▶ Collected data:
+++
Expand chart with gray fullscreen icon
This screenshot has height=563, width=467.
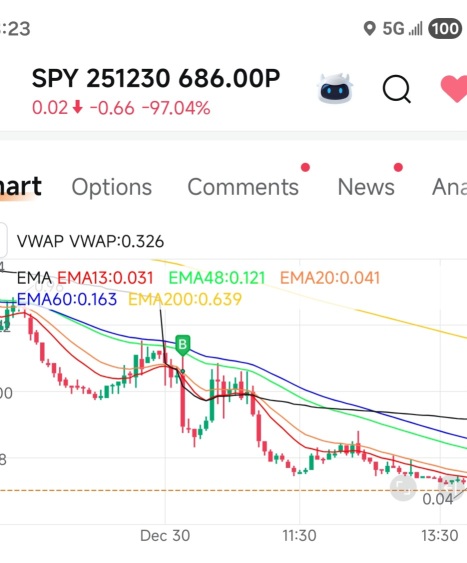click(403, 488)
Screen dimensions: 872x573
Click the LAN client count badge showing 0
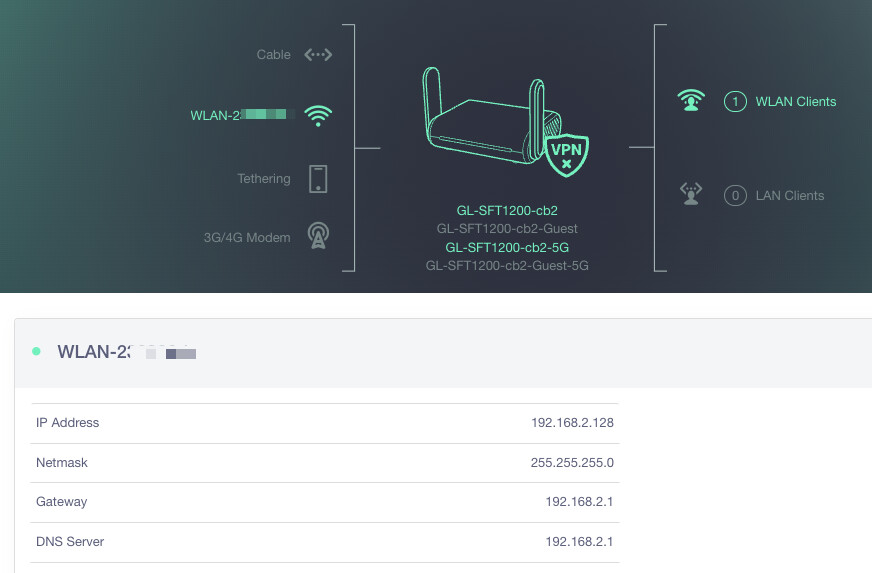click(735, 196)
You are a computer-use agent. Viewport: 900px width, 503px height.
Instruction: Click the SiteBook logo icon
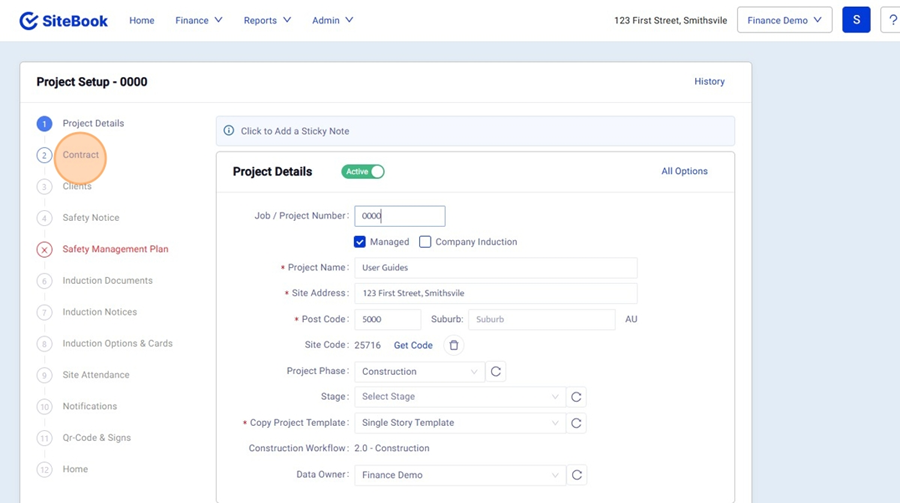click(x=29, y=20)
+++
▶ WHAT THE TASK ASKS: None of the pictures should be copied, but every record above must be returned exactly.

▶ EXPECTED ANSWER:
Expand chart with gray fullscreen icon
This screenshot has height=563, width=467.
click(403, 488)
Screen dimensions: 872x573
Click the LAN client count badge showing 0
click(735, 196)
You are a computer-use agent. Viewport: 900px width, 503px height.
Instruction: Click the SiteBook logo icon
click(x=29, y=20)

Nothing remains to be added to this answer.